╭─ Extracted material
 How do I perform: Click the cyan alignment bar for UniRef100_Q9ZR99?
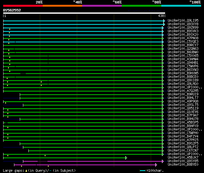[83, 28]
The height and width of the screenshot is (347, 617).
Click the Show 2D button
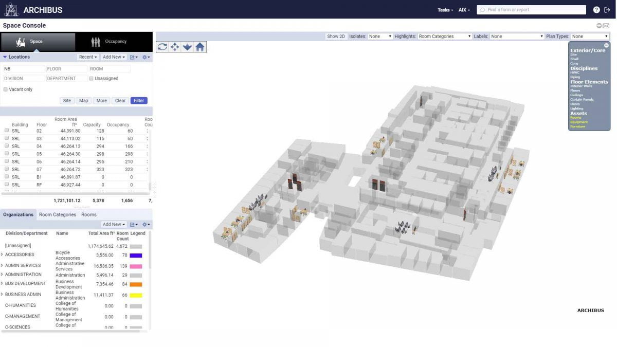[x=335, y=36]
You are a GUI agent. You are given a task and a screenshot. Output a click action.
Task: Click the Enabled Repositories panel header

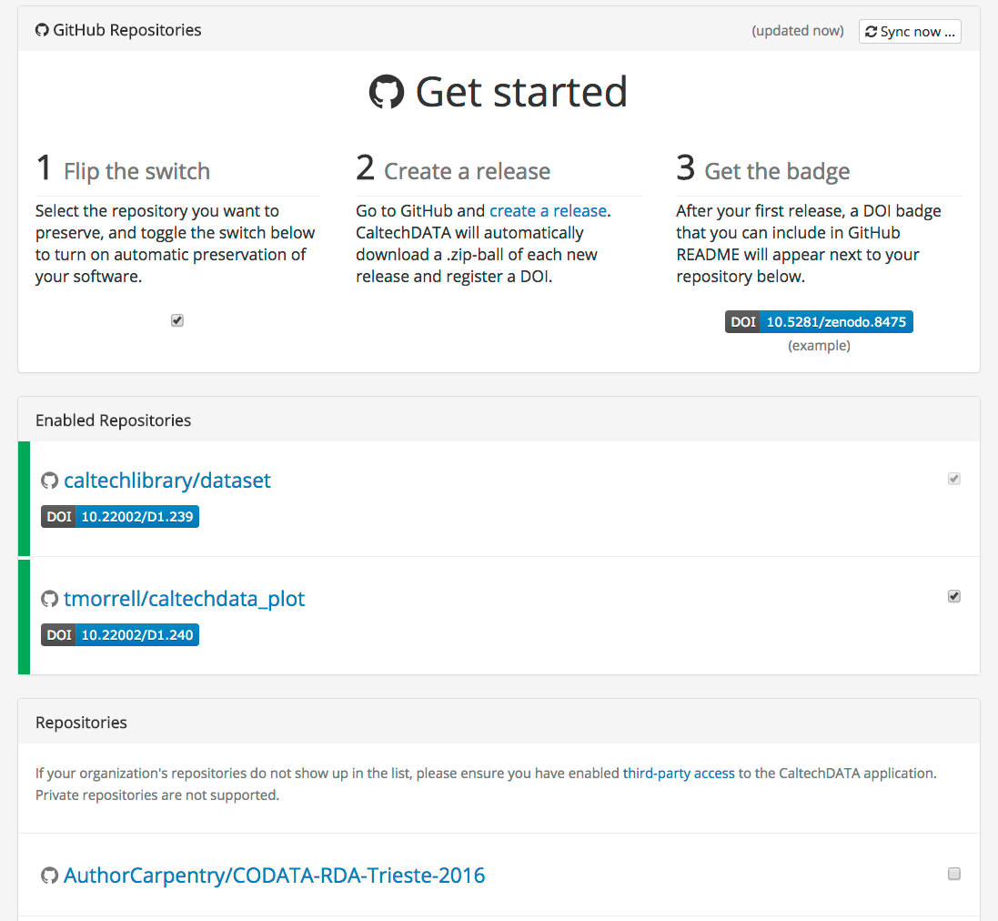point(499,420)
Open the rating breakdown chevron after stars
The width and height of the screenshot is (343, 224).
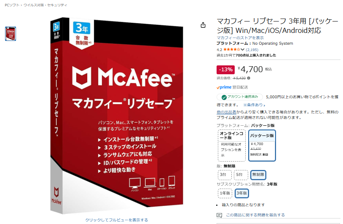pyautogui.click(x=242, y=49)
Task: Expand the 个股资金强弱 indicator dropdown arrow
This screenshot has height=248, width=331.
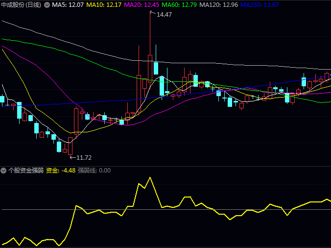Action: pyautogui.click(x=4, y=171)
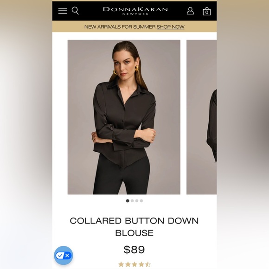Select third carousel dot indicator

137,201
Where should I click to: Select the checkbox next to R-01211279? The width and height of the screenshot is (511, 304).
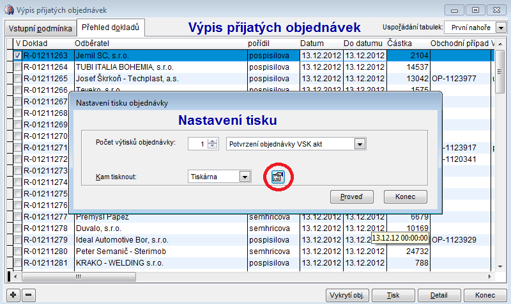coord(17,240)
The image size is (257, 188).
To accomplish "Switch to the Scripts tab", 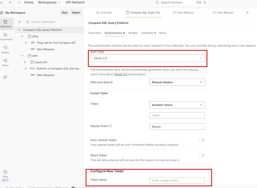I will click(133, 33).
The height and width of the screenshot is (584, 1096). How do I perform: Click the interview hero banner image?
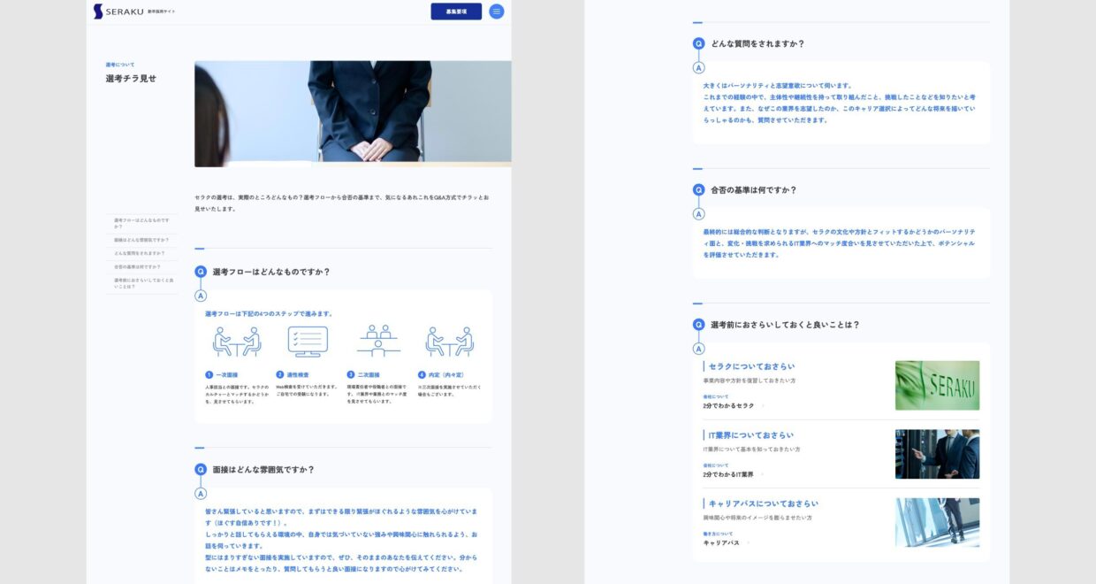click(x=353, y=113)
╰─
→ **Exercise prompt**
Starting at the line containing "This screenshot has height=248, width=331." and stopping at the line containing "The image size is (257, 188).", output every line above exactly, both ends included, with pictures omitted.

→ **Result**
This screenshot has height=248, width=331.
Action: pyautogui.click(x=4, y=171)
Select third carousel dot indicator

137,201
Where should I click to: Select the checkbox next to R-01211279? The width and height of the screenshot is (511, 304).
coord(17,240)
The image size is (257, 188).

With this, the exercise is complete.